### [ABOUT THIS EXERCISE]
Retype all the records with nothing changed.

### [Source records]
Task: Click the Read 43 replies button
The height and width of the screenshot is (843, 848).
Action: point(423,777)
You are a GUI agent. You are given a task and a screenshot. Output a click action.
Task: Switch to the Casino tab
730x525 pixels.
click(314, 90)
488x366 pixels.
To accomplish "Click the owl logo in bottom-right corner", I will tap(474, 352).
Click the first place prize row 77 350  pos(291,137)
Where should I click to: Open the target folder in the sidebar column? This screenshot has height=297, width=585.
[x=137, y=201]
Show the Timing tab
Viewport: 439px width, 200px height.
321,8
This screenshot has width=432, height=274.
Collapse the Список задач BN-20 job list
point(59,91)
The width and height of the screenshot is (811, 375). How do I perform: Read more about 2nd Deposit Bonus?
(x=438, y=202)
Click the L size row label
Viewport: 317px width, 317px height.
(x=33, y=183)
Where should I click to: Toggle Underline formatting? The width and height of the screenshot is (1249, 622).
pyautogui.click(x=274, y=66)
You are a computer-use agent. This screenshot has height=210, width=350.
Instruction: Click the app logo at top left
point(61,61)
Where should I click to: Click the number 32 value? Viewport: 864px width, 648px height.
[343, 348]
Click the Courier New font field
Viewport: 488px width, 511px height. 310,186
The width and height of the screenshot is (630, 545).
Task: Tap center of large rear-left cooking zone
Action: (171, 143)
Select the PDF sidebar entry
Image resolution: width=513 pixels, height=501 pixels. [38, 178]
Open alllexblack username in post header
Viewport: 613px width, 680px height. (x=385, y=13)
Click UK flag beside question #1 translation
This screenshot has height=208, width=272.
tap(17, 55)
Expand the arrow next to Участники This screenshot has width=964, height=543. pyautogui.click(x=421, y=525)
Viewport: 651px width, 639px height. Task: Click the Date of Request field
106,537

### [YOUR SOLUTION]
Task: Click the Read 43 replies button
The height and width of the screenshot is (843, 848).
Action: point(423,777)
You are a GUI agent. You are given a task and a screenshot. Output a click action.
Task: Switch to the Casino tab
730x525 pixels.
click(314, 90)
488x366 pixels.
To accomplish "Click the owl logo in bottom-right corner", I will tap(474, 352).
Click the first place prize row 77 350  pos(291,137)
Where should I click to: Open the target folder in the sidebar column? This screenshot has height=297, width=585.
[x=137, y=201]
Show the Timing tab
Viewport: 439px width, 200px height.
321,8
This screenshot has width=432, height=274.
Collapse the Список задач BN-20 job list
point(59,91)
The width and height of the screenshot is (811, 375). How do I perform: Read more about 2nd Deposit Bonus?
(x=438, y=202)
Click the L size row label
Viewport: 317px width, 317px height.
(x=33, y=183)
Where should I click to: Toggle Underline formatting? The width and height of the screenshot is (1249, 622).
pyautogui.click(x=274, y=66)
You are a computer-use agent. This screenshot has height=210, width=350.
Instruction: Click the app logo at top left
point(61,61)
Where should I click to: Click the number 32 value? Viewport: 864px width, 648px height.
[343, 348]
Click the Courier New font field
Viewport: 488px width, 511px height. 310,186
The width and height of the screenshot is (630, 545).
Task: Tap center of large rear-left cooking zone
Action: (171, 143)
Select the PDF sidebar entry
Image resolution: width=513 pixels, height=501 pixels. [38, 178]
Open alllexblack username in post header
Viewport: 613px width, 680px height. (x=385, y=13)
Click UK flag beside question #1 translation
This screenshot has height=208, width=272.
tap(17, 55)
Expand the arrow next to Участники This screenshot has width=964, height=543. pyautogui.click(x=421, y=525)
Viewport: 651px width, 639px height. Task: Click the Date of Request field
106,537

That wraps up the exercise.